• EXCERPTED DATA
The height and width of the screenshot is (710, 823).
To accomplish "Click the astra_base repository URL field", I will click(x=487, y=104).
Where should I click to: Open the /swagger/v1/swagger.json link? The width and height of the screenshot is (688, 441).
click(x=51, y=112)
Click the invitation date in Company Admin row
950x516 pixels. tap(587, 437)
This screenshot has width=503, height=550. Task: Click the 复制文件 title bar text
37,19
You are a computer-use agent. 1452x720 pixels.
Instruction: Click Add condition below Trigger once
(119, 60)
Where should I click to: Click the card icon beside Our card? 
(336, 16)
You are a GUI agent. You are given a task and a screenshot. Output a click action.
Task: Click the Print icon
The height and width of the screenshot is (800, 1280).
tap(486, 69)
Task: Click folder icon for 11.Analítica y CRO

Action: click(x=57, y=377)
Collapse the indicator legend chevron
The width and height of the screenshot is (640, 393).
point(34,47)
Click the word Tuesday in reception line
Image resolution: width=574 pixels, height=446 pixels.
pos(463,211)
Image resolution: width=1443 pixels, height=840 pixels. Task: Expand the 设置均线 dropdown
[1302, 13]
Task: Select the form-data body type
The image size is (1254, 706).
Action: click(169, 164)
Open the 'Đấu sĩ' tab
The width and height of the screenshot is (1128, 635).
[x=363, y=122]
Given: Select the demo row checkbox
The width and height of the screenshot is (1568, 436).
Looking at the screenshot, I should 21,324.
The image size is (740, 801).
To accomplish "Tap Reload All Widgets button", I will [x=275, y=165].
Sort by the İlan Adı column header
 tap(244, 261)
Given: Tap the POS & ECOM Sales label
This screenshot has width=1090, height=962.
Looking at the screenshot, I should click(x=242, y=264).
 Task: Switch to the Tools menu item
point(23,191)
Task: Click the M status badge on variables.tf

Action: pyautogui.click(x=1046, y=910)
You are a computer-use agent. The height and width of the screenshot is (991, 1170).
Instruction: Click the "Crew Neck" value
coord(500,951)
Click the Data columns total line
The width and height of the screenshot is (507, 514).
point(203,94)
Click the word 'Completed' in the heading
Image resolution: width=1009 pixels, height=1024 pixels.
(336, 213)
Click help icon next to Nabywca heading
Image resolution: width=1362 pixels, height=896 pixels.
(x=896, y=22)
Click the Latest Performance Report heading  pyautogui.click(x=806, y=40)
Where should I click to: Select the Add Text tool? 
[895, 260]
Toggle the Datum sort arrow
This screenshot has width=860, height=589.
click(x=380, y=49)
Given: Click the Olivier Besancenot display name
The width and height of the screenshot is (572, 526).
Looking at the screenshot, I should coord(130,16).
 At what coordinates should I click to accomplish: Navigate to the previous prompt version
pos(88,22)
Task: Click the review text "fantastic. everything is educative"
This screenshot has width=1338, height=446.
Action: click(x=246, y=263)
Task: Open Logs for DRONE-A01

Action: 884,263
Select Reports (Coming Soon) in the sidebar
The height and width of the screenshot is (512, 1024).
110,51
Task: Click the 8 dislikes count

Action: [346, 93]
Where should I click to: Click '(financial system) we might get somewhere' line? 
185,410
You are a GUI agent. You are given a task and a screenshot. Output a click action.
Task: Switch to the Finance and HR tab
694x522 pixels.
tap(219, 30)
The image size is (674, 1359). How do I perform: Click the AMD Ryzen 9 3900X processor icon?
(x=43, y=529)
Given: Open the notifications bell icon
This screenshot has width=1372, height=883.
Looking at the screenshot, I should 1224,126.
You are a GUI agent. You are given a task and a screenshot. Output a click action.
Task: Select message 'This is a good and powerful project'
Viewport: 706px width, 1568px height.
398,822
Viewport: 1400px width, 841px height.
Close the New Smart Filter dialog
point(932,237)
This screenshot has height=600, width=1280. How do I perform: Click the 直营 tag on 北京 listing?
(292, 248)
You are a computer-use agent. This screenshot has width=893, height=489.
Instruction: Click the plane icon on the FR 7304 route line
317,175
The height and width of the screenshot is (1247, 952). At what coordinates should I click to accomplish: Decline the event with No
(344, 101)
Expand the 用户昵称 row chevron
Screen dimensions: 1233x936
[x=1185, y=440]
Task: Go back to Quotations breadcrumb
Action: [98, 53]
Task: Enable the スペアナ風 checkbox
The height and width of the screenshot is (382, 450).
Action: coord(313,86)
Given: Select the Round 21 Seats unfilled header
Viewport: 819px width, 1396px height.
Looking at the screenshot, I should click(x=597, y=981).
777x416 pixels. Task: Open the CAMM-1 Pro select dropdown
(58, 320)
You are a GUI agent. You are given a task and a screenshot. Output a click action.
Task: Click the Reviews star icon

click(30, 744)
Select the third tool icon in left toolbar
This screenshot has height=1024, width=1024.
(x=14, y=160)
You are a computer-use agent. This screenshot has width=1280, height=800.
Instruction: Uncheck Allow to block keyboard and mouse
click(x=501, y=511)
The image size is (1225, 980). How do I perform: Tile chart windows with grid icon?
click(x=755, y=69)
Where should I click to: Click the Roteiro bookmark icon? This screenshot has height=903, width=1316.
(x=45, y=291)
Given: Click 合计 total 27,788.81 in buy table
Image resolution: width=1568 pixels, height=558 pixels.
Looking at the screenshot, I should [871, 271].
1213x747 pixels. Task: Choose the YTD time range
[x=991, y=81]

• YOUR OBJECTIVE
Could you retype all of the material word for word?

• RESPONSE
The height and width of the screenshot is (710, 823).
To accomplish "Click the astra_base repository URL field", I will click(x=487, y=104).
Where should I click to: Open the /swagger/v1/swagger.json link? The width and height of the screenshot is (688, 441).
click(x=51, y=112)
Click the invitation date in Company Admin row
950x516 pixels. tap(587, 437)
This screenshot has width=503, height=550. Task: Click the 复制文件 title bar text
37,19
You are a computer-use agent. 1452x720 pixels.
Instruction: Click Add condition below Trigger once
(119, 60)
Where should I click to: Click the card icon beside Our card? 
(336, 16)
You are a GUI agent. You are given a task and a screenshot. Output a click action.
Task: Click the Print icon
The height and width of the screenshot is (800, 1280).
tap(486, 69)
Task: Click folder icon for 11.Analítica y CRO

Action: click(x=57, y=377)
Collapse the indicator legend chevron
The width and height of the screenshot is (640, 393).
point(34,47)
Click the word Tuesday in reception line
Image resolution: width=574 pixels, height=446 pixels.
pos(463,211)
Image resolution: width=1443 pixels, height=840 pixels. Task: Expand the 设置均线 dropdown
[1302, 13]
Task: Select the form-data body type
The image size is (1254, 706).
Action: click(169, 164)
Open the 'Đấu sĩ' tab
The width and height of the screenshot is (1128, 635).
[x=363, y=122]
Given: Select the demo row checkbox
The width and height of the screenshot is (1568, 436).
Looking at the screenshot, I should 21,324.
The image size is (740, 801).
To accomplish "Tap Reload All Widgets button", I will [x=275, y=165].
Sort by the İlan Adı column header
 tap(244, 261)
Given: Tap the POS & ECOM Sales label
This screenshot has width=1090, height=962.
Looking at the screenshot, I should click(x=242, y=264).
 Task: Switch to the Tools menu item
point(23,191)
Task: Click the M status badge on variables.tf

Action: pyautogui.click(x=1046, y=910)
You are a computer-use agent. The height and width of the screenshot is (991, 1170).
Instruction: Click the "Crew Neck" value
coord(500,951)
Click the Data columns total line
The width and height of the screenshot is (507, 514).
point(203,94)
Click the word 'Completed' in the heading
Image resolution: width=1009 pixels, height=1024 pixels.
(336, 213)
Click help icon next to Nabywca heading
Image resolution: width=1362 pixels, height=896 pixels.
(x=896, y=22)
Click the Latest Performance Report heading  pyautogui.click(x=806, y=40)
Where should I click to: Select the Add Text tool? 
[895, 260]
Toggle the Datum sort arrow
This screenshot has width=860, height=589.
click(x=380, y=49)
Given: Click the Olivier Besancenot display name
The width and height of the screenshot is (572, 526).
Looking at the screenshot, I should coord(130,16).
 At what coordinates should I click to accomplish: Navigate to the previous prompt version
pos(88,22)
Task: Click the review text "fantastic. everything is educative"
This screenshot has width=1338, height=446.
Action: click(x=246, y=263)
Task: Open Logs for DRONE-A01

Action: 884,263
Select Reports (Coming Soon) in the sidebar
The height and width of the screenshot is (512, 1024).
110,51
Task: Click the 8 dislikes count

Action: [346, 93]
Where should I click to: Click '(financial system) we might get somewhere' line? 
185,410
You are a GUI agent. You are given a task and a screenshot. Output a click action.
Task: Switch to the Finance and HR tab
694x522 pixels.
tap(219, 30)
The image size is (674, 1359). How do I perform: Click the AMD Ryzen 9 3900X processor icon?
(x=43, y=529)
Given: Open the notifications bell icon
This screenshot has width=1372, height=883.
Looking at the screenshot, I should 1224,126.
You are a GUI agent. You are given a task and a screenshot. Output a click action.
Task: Select message 'This is a good and powerful project'
Viewport: 706px width, 1568px height.
398,822
Viewport: 1400px width, 841px height.
Close the New Smart Filter dialog
point(932,237)
This screenshot has height=600, width=1280. How do I perform: Click the 直营 tag on 北京 listing?
(292, 248)
You are a computer-use agent. This screenshot has width=893, height=489.
Instruction: Click the plane icon on the FR 7304 route line
317,175
The height and width of the screenshot is (1247, 952). At what coordinates should I click to accomplish: Decline the event with No
(344, 101)
Expand the 用户昵称 row chevron
Screen dimensions: 1233x936
[x=1185, y=440]
Task: Go back to Quotations breadcrumb
Action: [98, 53]
Task: Enable the スペアナ風 checkbox
The height and width of the screenshot is (382, 450).
Action: coord(313,86)
Given: Select the Round 21 Seats unfilled header
Viewport: 819px width, 1396px height.
Looking at the screenshot, I should click(x=597, y=981).
777x416 pixels. Task: Open the CAMM-1 Pro select dropdown
(58, 320)
You are a GUI agent. You are given a task and a screenshot. Output a click action.
Task: Click the Reviews star icon

click(30, 744)
Select the third tool icon in left toolbar
This screenshot has height=1024, width=1024.
(x=14, y=160)
You are a computer-use agent. This screenshot has width=1280, height=800.
Instruction: Uncheck Allow to block keyboard and mouse
click(x=501, y=511)
The image size is (1225, 980). How do I perform: Tile chart windows with grid icon?
click(x=755, y=69)
Where should I click to: Click the Roteiro bookmark icon? This screenshot has height=903, width=1316.
(x=45, y=291)
Given: Click 合计 total 27,788.81 in buy table
Image resolution: width=1568 pixels, height=558 pixels.
Looking at the screenshot, I should [871, 271].
1213x747 pixels. Task: Choose the YTD time range
[x=991, y=81]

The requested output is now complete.